__Exercise task__:
Can you update these items by changing every "Oktober" to "October" and leaving everything else as it is?

__Input for this task__:
Begin
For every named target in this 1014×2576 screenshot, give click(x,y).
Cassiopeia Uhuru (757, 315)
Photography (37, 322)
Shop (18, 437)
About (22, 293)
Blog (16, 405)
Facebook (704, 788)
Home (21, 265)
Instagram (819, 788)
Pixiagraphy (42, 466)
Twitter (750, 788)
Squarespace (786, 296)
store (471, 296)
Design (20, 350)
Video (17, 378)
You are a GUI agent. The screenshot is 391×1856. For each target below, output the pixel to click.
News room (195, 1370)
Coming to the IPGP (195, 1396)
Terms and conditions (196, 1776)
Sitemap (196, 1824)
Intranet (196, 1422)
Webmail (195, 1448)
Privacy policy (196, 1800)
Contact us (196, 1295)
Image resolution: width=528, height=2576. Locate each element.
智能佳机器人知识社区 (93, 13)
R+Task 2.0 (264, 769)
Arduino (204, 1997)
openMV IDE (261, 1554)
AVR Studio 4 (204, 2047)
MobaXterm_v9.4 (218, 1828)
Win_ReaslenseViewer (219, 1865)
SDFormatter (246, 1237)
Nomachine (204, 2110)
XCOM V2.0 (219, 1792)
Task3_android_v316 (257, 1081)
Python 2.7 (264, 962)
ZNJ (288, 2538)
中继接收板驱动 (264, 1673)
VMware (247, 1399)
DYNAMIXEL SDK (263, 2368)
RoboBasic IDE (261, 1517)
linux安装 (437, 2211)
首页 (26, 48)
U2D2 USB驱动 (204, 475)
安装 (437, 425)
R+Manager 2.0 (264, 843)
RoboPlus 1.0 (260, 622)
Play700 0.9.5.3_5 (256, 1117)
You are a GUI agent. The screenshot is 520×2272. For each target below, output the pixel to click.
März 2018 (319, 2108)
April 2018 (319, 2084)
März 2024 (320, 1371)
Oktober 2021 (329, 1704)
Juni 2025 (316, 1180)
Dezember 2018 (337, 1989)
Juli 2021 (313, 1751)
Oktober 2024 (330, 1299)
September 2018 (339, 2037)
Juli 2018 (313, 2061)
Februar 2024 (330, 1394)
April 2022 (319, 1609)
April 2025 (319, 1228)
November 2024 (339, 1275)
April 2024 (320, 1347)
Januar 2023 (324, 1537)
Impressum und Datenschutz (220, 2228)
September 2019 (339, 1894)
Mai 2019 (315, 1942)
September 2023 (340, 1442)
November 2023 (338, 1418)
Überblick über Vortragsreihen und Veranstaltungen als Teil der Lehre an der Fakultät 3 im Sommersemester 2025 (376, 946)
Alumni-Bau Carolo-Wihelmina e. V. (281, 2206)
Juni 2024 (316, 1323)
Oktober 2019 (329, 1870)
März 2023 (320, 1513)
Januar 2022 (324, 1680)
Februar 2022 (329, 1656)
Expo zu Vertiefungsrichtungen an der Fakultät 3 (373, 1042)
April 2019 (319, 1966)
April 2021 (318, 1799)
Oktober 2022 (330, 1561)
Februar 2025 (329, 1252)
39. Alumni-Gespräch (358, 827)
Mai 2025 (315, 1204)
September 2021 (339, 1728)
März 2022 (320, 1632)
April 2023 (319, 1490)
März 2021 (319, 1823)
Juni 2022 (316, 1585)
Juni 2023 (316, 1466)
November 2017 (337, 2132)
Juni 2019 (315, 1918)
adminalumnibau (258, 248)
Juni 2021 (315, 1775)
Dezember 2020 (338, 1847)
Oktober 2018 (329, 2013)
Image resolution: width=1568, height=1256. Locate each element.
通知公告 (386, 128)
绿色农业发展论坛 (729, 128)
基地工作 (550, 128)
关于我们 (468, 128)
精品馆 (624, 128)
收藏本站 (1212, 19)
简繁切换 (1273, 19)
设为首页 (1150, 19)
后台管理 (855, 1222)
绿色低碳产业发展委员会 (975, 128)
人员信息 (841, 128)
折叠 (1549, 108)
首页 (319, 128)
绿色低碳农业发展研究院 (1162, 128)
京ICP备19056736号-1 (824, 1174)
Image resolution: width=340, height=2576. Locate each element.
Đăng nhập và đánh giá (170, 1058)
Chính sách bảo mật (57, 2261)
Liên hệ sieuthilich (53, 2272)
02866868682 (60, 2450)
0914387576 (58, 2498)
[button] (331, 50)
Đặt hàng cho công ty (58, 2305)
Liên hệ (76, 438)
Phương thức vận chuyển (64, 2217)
End
__Exercise solution__:
For every named target in this 1014×2576 screenshot, give click(x,y).
Cassiopeia Uhuru (757, 315)
Photography (37, 322)
Shop (18, 437)
About (22, 293)
Blog (16, 405)
Facebook (704, 788)
Home (21, 265)
Instagram (819, 788)
Pixiagraphy (42, 466)
Twitter (750, 788)
Squarespace (786, 296)
store (471, 296)
Design (20, 350)
Video (17, 378)
You are a GUI agent. The screenshot is 391×1856. For each target below, output the pixel to click.
News room (195, 1370)
Coming to the IPGP (195, 1396)
Terms and conditions (196, 1776)
Sitemap (196, 1824)
Intranet (196, 1422)
Webmail (195, 1448)
Privacy policy (196, 1800)
Contact us (196, 1295)
Image resolution: width=528, height=2576. Locate each element.
智能佳机器人知识社区 (93, 13)
R+Task 2.0 (264, 769)
Arduino (204, 1997)
openMV IDE (261, 1554)
AVR Studio 4 (204, 2047)
MobaXterm_v9.4 (218, 1828)
Win_ReaslenseViewer (219, 1865)
SDFormatter (246, 1237)
Nomachine (204, 2110)
XCOM V2.0 (219, 1792)
Task3_android_v316 (257, 1081)
Python 2.7 (264, 962)
ZNJ (288, 2538)
中继接收板驱动 (264, 1673)
VMware (247, 1399)
DYNAMIXEL SDK (263, 2368)
RoboBasic IDE (261, 1517)
linux安装 (437, 2211)
首页 (26, 48)
U2D2 USB驱动 (204, 475)
安装 (437, 425)
R+Manager 2.0 (264, 843)
RoboPlus 1.0 (260, 622)
Play700 0.9.5.3_5 (256, 1117)
You are a GUI agent. The screenshot is 520×2272. For each target below, output the pixel to click.
März 2018 (319, 2108)
April 2018 (319, 2084)
März 2024 (320, 1371)
October 2021 (329, 1704)
Juni 2025 (316, 1180)
Dezember 2018 (337, 1989)
Juli 2021 (313, 1751)
October 2024 (330, 1299)
September 2018 (339, 2037)
Juli 2018 (313, 2061)
Februar 2024 (330, 1394)
April 2022 (319, 1609)
April 2025 (319, 1228)
November 2024 (339, 1275)
April 2024 (320, 1347)
Januar 2023 (324, 1537)
Impressum und Datenschutz (220, 2228)
September 2019 (339, 1894)
Mai 2019 (315, 1942)
September 2023 (340, 1442)
November 2023 (338, 1418)
Überblick über Vortragsreihen und Veranstaltungen als Teil der Lehre an der Fakultät 3 im Sommersemester 2025 (376, 946)
Alumni-Bau Carolo-Wihelmina e. V. (281, 2206)
Juni 2024 (316, 1323)
October 2019 (329, 1870)
März 2023 (320, 1513)
Januar 2022 (324, 1680)
Februar 2022 (329, 1656)
Expo zu Vertiefungsrichtungen an der Fakultät 3 (373, 1042)
April 2019 (319, 1966)
April 2021 (318, 1799)
October 2022 (330, 1561)
Februar 2025 (329, 1252)
39. Alumni-Gespräch (358, 827)
Mai 2025 (315, 1204)
September 2021 (339, 1728)
März 2022 (320, 1632)
April 2023 (319, 1490)
März 2021 (319, 1823)
Juni 2022 (316, 1585)
Juni 2023 (316, 1466)
November 2017 (337, 2132)
Juni 2019 (315, 1918)
adminalumnibau (258, 248)
Juni 2021 (315, 1775)
Dezember 2020 (338, 1847)
October 2018 (329, 2013)
Image resolution: width=1568, height=1256. Locate each element.
通知公告 (386, 128)
绿色农业发展论坛 (729, 128)
基地工作 (550, 128)
关于我们 (468, 128)
精品馆 (624, 128)
收藏本站 (1212, 19)
简繁切换 (1273, 19)
设为首页 (1150, 19)
后台管理 (855, 1222)
绿色低碳产业发展委员会 (975, 128)
人员信息 (841, 128)
折叠 (1549, 108)
首页 (319, 128)
绿色低碳农业发展研究院 (1162, 128)
京ICP备19056736号-1 (824, 1174)
Image resolution: width=340, height=2576. Locate each element.
Đăng nhập và đánh giá (170, 1058)
Chính sách bảo mật (57, 2261)
Liên hệ sieuthilich (53, 2272)
02866868682 (60, 2450)
0914387576 (58, 2498)
[button] (331, 50)
Đặt hàng cho công ty (58, 2305)
Liên hệ (76, 438)
Phương thức vận chuyển (64, 2217)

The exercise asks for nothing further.